Your goal:
Rewrite the records from their start through the line containing "(x=239, y=475)", swapping "course preview" for "lesson preview" and changing nothing else. Leave the pictures out of your answer.

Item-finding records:

--

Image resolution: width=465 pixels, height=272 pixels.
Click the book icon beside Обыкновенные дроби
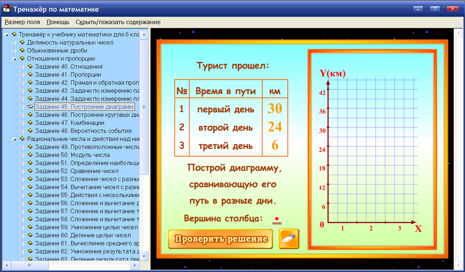coord(23,50)
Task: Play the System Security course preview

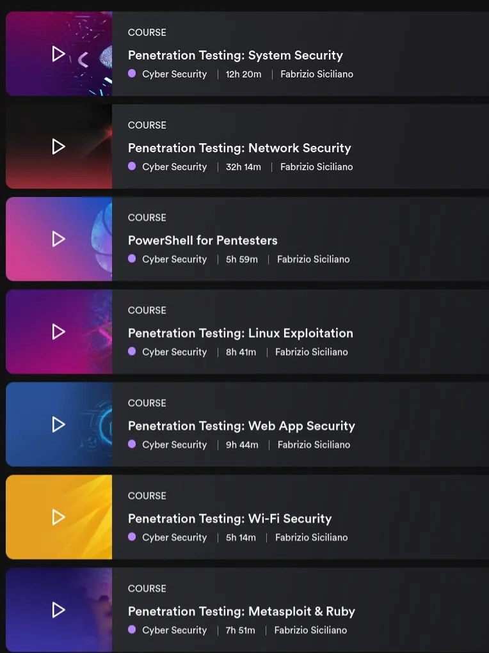Action: click(58, 54)
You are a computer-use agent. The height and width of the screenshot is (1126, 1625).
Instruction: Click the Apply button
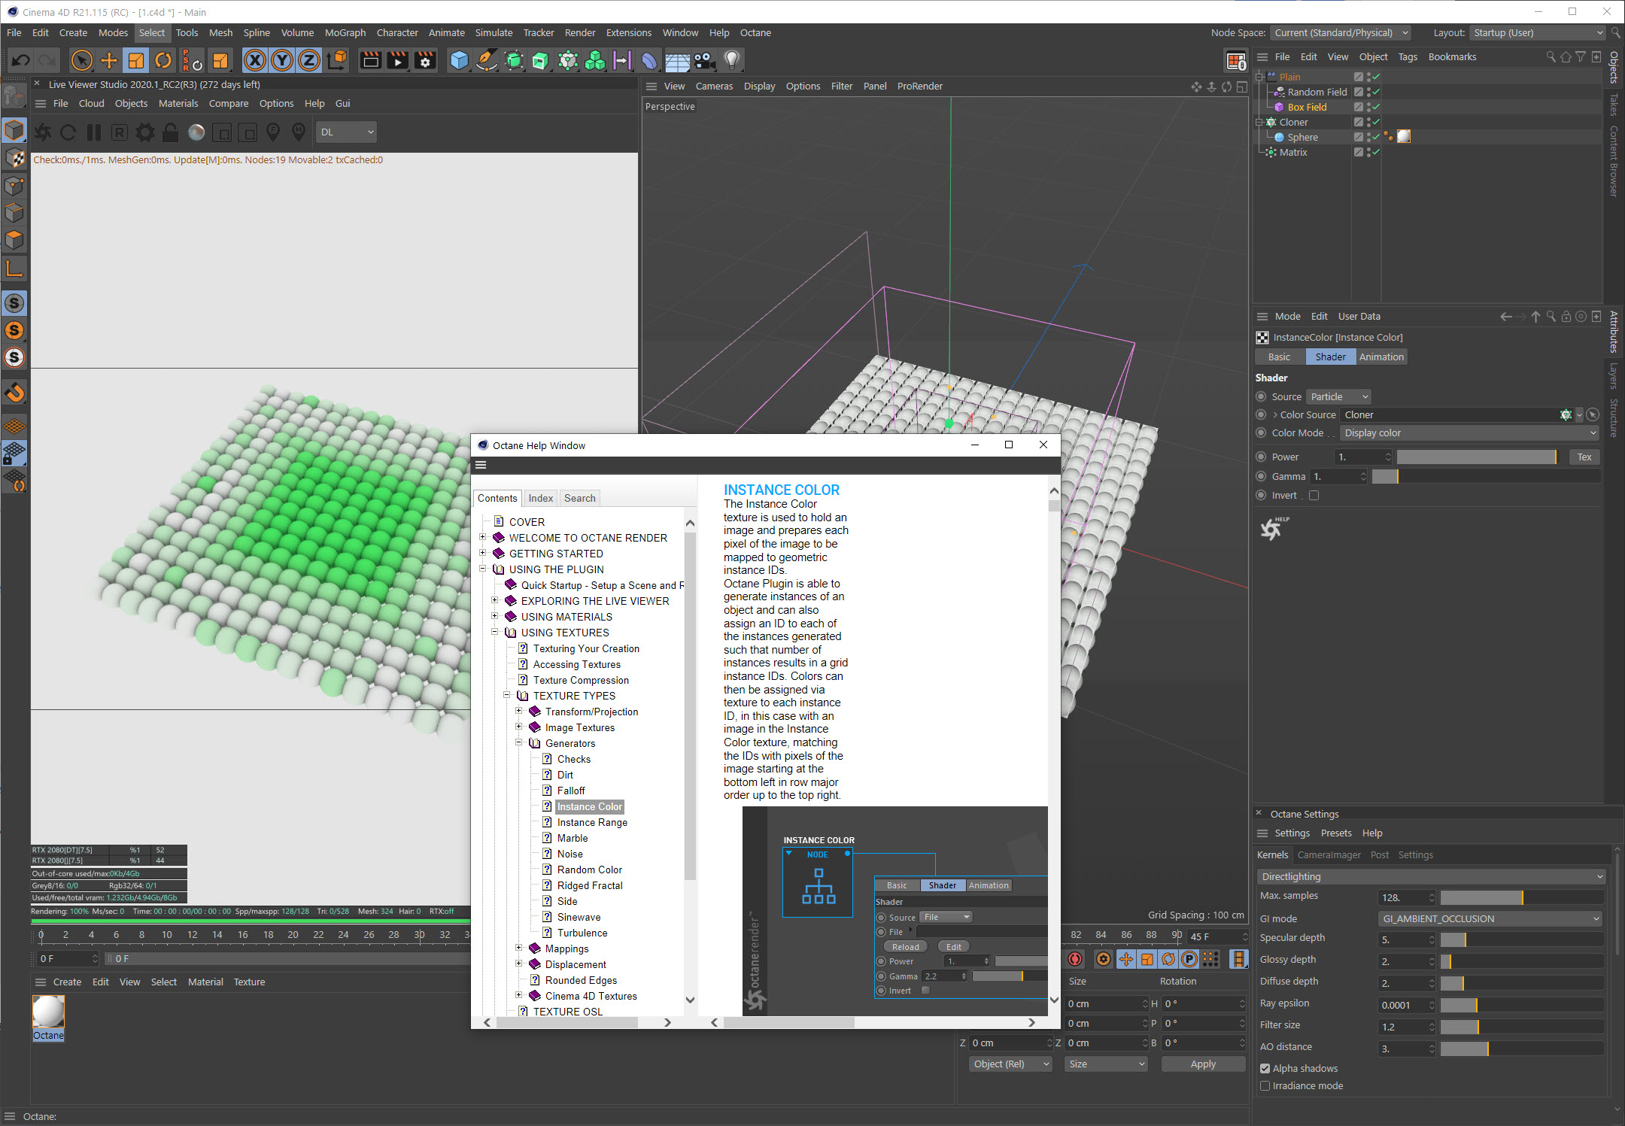click(x=1202, y=1064)
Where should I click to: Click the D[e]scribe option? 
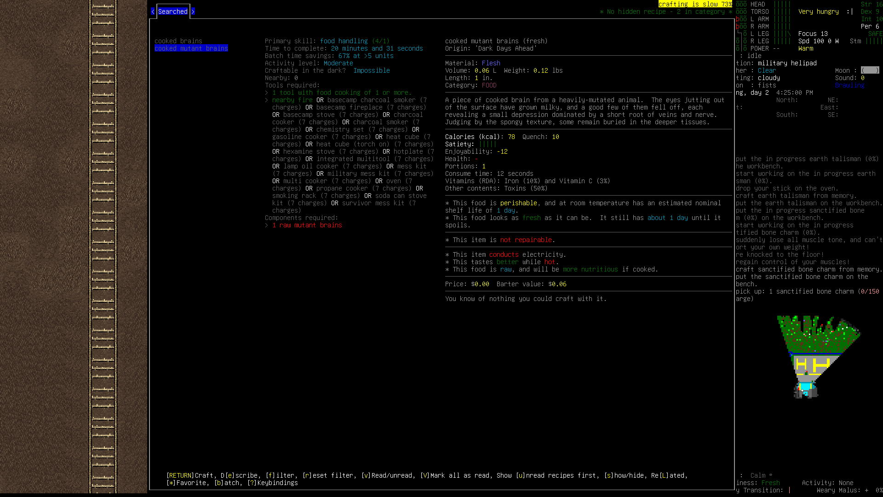(x=239, y=475)
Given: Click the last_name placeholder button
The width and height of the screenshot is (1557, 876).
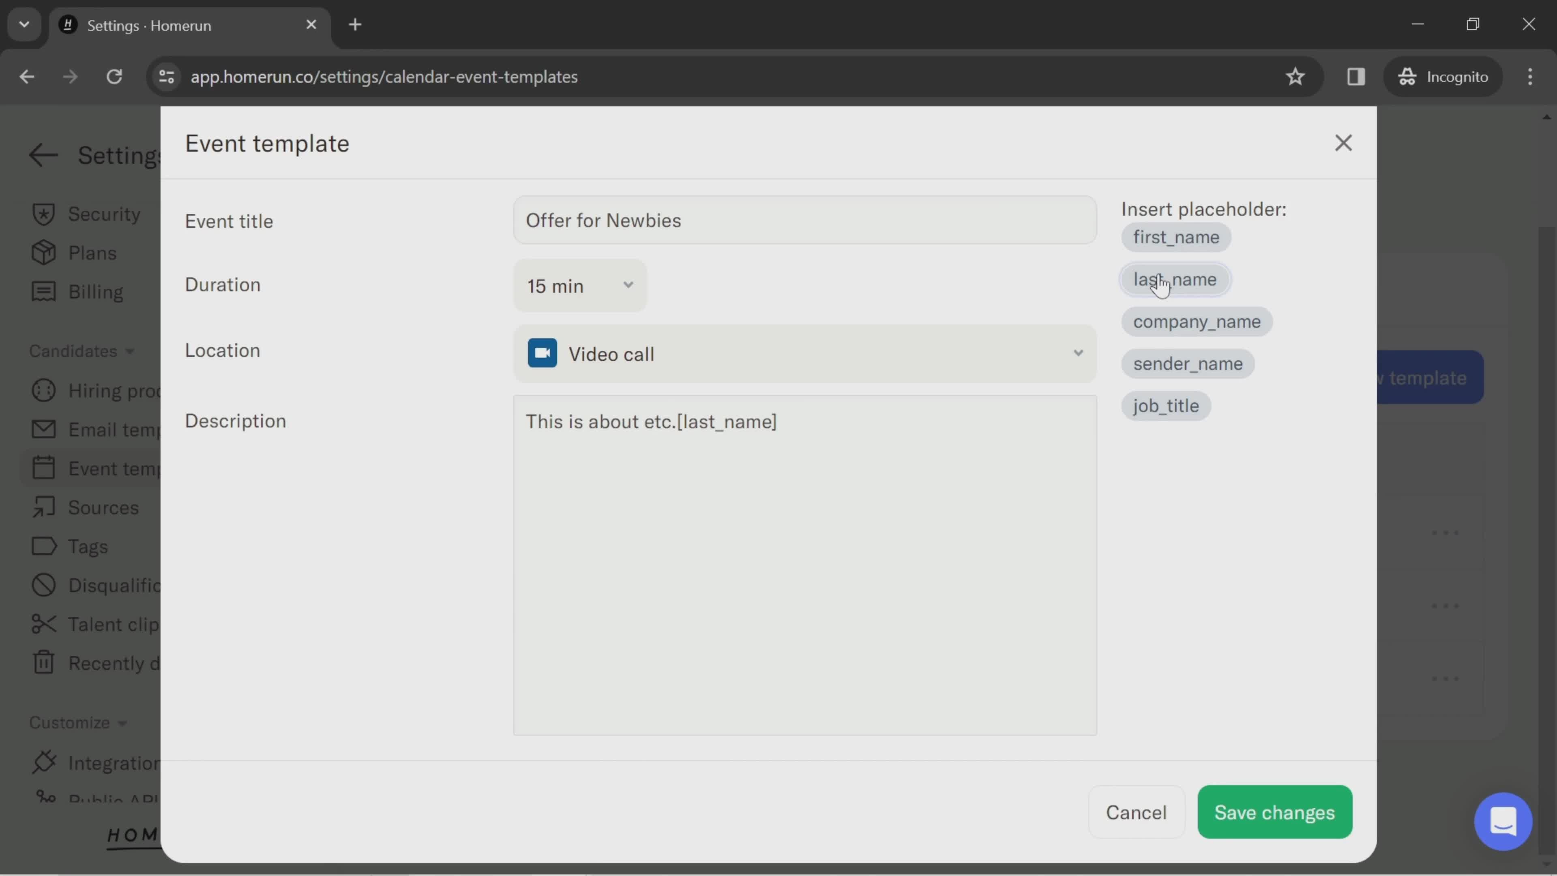Looking at the screenshot, I should pos(1174,279).

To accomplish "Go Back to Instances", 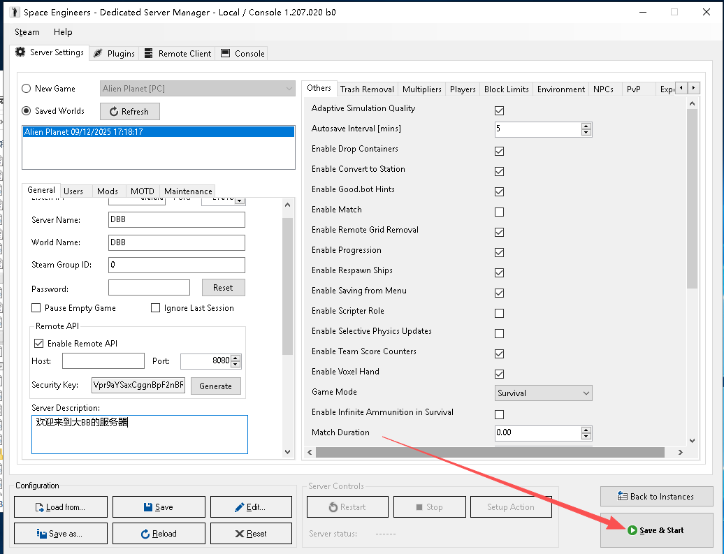I will click(x=656, y=497).
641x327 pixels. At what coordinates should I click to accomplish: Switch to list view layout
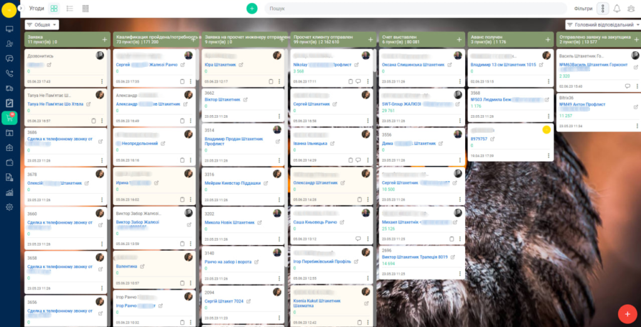(69, 9)
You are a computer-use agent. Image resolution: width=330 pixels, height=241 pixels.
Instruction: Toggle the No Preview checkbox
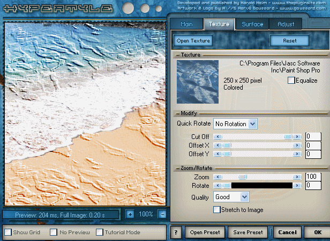click(x=54, y=232)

--

Written answer:
Image resolution: width=465 pixels, height=272 pixels.
Click the book icon beside Обыкновенные дроби
coord(23,50)
Task: Play the System Security lesson preview

Action: click(58, 54)
You are a computer-use agent. The height and width of the screenshot is (1126, 1625).
Instruction: Click the Apply button
click(x=1202, y=1064)
Where should I click to: Click the D[e]scribe option? 
(x=239, y=475)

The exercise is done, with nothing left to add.